Published: Affirming in Part, Reversing in Part, and Remanding
Issue: Extent of child support and arrearage to be paid by non-custodial parent whose only income is SSI.
The Cabinet for Health and Family Services moved the trial court to hold Ivy in contempt after she fell behind in child support payments. At the hearing, Ivy presented evidence that her sole source of income is SSI, which is inadequate to meet her own needs. The trial court reduced her child support, held her in contempt for failure to pay the past due amount, and ordered that future failure to pay would result in her incarceration. Ivy appealed and the Court of Appeals reversed, holding neither the contempt finding nor the order to pay could stand because Ivy does not have the ability to pay.
The Supreme Court granted the Cabinet’s motion for discretionary review to consider in what manner and to what extent SS recipients may be held accountable for child support.

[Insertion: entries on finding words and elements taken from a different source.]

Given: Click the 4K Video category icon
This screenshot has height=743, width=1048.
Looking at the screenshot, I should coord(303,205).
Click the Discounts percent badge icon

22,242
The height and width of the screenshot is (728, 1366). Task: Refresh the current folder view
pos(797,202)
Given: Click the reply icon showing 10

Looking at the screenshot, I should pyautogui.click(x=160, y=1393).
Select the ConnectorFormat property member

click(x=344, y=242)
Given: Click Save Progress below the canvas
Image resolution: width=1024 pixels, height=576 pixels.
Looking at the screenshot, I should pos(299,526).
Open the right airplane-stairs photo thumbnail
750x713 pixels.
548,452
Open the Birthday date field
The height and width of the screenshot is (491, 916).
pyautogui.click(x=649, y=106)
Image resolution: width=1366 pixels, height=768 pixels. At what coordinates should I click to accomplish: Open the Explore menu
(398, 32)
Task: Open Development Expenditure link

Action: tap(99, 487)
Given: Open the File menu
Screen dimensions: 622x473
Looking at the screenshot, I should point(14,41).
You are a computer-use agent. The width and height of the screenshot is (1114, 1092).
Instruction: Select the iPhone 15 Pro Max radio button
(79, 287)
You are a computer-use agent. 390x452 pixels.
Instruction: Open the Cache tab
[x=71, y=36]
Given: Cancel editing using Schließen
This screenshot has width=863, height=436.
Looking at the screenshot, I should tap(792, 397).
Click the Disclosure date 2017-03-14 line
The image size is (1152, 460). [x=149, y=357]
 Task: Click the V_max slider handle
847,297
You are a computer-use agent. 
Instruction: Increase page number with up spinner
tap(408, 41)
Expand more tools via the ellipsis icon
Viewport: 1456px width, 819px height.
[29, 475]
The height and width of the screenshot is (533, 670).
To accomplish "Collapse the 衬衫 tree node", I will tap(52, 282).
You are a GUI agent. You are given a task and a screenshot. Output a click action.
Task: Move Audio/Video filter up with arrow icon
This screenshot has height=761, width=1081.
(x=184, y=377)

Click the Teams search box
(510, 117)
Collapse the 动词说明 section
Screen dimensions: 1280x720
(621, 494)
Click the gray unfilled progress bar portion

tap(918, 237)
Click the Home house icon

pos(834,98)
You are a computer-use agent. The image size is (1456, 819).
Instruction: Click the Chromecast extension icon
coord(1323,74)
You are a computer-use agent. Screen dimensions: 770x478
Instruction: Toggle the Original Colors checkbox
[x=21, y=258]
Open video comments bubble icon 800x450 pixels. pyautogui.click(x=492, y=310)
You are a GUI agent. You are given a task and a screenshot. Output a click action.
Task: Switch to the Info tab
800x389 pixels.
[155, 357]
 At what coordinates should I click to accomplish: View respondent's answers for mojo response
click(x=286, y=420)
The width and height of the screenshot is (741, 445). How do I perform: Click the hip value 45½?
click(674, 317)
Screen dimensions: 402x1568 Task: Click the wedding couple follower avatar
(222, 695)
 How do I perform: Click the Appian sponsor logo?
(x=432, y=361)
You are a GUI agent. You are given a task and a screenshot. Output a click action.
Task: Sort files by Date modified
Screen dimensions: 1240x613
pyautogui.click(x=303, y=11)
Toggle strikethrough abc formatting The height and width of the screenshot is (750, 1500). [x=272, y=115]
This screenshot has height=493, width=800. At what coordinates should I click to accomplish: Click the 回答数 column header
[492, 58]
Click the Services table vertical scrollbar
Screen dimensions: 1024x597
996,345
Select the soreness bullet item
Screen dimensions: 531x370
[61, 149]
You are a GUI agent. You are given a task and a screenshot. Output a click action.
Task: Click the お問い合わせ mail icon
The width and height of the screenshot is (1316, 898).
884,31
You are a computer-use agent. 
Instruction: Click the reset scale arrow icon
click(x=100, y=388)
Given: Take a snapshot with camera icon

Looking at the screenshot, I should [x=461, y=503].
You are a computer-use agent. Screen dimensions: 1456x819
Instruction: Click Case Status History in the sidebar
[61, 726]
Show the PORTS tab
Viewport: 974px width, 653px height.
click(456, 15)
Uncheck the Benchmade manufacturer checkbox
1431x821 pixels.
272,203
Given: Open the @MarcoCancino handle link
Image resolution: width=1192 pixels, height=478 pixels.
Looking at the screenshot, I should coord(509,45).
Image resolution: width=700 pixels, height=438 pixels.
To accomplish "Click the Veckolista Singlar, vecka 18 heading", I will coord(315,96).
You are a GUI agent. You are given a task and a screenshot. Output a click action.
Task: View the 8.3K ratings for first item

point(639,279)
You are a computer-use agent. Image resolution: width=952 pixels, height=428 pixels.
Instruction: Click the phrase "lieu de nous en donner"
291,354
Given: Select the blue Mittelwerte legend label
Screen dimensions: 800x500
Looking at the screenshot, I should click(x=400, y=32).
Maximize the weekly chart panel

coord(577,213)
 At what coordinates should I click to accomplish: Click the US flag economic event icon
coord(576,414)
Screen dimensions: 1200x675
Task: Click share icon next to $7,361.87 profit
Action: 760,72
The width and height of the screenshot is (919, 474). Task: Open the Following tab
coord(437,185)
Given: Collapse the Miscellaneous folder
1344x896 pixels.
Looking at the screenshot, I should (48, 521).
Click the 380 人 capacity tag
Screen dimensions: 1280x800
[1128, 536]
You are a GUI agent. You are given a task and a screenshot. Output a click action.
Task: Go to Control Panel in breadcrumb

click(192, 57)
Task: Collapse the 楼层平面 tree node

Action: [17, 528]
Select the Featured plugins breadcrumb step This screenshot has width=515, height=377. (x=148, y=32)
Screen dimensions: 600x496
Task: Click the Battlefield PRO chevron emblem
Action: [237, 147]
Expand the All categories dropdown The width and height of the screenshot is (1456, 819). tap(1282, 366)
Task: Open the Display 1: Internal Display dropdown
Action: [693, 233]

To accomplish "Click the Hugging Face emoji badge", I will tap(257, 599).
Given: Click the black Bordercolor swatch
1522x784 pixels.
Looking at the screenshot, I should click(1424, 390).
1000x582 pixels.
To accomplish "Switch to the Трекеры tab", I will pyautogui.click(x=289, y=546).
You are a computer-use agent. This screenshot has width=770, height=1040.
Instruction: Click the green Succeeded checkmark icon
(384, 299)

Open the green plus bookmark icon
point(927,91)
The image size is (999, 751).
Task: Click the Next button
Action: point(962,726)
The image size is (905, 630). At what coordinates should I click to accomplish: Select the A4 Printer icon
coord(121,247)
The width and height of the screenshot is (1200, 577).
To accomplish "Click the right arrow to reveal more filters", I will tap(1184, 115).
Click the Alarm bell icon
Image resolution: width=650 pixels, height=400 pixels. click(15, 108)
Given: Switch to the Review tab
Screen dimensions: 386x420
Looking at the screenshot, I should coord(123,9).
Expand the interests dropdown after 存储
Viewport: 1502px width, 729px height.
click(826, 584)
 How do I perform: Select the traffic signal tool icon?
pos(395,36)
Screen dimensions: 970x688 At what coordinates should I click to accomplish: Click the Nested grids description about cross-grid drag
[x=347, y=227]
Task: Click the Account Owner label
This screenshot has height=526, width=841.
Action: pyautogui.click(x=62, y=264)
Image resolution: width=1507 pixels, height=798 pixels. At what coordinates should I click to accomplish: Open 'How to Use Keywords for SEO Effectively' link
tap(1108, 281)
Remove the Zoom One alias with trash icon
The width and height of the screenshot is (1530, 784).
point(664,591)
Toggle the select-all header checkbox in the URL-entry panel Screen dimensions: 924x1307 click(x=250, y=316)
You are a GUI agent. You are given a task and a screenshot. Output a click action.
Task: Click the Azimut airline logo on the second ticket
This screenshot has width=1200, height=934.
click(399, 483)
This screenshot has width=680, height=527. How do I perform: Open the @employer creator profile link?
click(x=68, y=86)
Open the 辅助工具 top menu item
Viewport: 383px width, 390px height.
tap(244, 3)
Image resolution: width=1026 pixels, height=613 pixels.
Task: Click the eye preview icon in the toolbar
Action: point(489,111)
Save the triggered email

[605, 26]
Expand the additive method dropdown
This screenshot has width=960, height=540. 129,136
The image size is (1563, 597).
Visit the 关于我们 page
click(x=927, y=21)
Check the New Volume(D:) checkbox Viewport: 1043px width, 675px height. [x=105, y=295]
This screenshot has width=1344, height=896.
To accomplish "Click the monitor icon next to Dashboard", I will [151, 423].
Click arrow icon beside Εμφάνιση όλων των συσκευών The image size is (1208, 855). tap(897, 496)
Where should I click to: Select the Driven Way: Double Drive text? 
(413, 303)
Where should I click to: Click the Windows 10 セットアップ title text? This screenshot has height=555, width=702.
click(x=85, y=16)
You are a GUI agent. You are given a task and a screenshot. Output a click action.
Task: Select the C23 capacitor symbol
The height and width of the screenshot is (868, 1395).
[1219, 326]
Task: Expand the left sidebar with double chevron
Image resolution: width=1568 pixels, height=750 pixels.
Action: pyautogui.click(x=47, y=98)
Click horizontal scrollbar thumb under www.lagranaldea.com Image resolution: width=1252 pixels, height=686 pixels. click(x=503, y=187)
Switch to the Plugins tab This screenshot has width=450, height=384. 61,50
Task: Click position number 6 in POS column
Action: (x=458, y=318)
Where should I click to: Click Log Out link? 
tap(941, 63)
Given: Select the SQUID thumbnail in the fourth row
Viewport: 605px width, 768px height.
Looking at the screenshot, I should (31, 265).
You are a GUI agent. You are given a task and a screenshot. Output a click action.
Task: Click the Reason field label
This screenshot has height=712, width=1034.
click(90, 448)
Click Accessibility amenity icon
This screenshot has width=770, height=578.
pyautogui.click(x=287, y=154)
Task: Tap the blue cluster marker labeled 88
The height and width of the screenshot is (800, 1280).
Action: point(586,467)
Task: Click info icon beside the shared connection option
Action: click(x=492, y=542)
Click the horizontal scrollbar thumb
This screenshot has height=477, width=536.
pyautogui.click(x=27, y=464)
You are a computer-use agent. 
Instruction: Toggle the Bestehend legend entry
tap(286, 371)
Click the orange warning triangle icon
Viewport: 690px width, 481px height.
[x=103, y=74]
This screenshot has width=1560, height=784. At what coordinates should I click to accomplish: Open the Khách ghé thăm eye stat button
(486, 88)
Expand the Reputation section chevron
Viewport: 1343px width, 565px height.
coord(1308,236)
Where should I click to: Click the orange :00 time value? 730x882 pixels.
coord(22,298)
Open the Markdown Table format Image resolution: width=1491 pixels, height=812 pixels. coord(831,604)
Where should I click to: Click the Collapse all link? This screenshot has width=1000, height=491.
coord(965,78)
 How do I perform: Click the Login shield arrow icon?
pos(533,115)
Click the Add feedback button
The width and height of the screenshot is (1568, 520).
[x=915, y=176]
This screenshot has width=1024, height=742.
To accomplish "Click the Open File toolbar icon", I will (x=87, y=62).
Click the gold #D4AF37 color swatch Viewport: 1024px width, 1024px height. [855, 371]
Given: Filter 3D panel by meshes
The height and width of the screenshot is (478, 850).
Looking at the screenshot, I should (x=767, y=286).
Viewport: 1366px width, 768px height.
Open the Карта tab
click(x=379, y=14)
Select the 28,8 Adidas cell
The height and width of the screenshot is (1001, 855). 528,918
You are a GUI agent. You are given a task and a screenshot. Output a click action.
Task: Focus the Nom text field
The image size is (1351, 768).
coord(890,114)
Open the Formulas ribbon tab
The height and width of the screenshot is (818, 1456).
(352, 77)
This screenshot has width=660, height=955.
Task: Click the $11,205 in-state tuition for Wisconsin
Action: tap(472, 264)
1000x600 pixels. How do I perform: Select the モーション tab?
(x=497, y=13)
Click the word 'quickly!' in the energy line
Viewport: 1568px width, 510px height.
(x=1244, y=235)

In 2008, Ivy had been ordered to pay $106.00 for the support of her child, D.G. By virtue of assistance provided to D.G., the Cabinet became assignee for support due him and in February, 2009 brought its motion for contempt. At the show cause hearing, Kenneth Anderson, an attorney who serves as guardian and/or payee for SSI beneficiaries testified that Ivy is one of his clients and that after payment of Ivy’s rent and utilities, she receives less than $50.00 monthly.
The trial court reduced her child support to $60.00 per month and held her in contempt because she was an able-bodied person capable of providing financial support for her child.
The Court of Appeals held that the record did not support a finding of contempt or the imposition of a support obligation. Accordingly, the trial court had abused its discretion in finding her failure to pay contemptuous and ordering her to pay support and arrears she did not have the ability to pay.
The Supreme Court reversed the Court of Appeals’ decision to the extent that it suggests that a SSI recipient-parent’s present inability to pay precludes even the assessment of child support, but vacated the existing order and remanded for the family court to determine if the guidelines-based amount would be unjust or inappropriate pursuant to KRS 403.211(2).
The Supreme Court affirmed the Court of Appeals holding that a contempt finding was inappropriate where there was insufficient evidence that Ivy’s failure to provide child support stemmed from any reason but her inability to do so.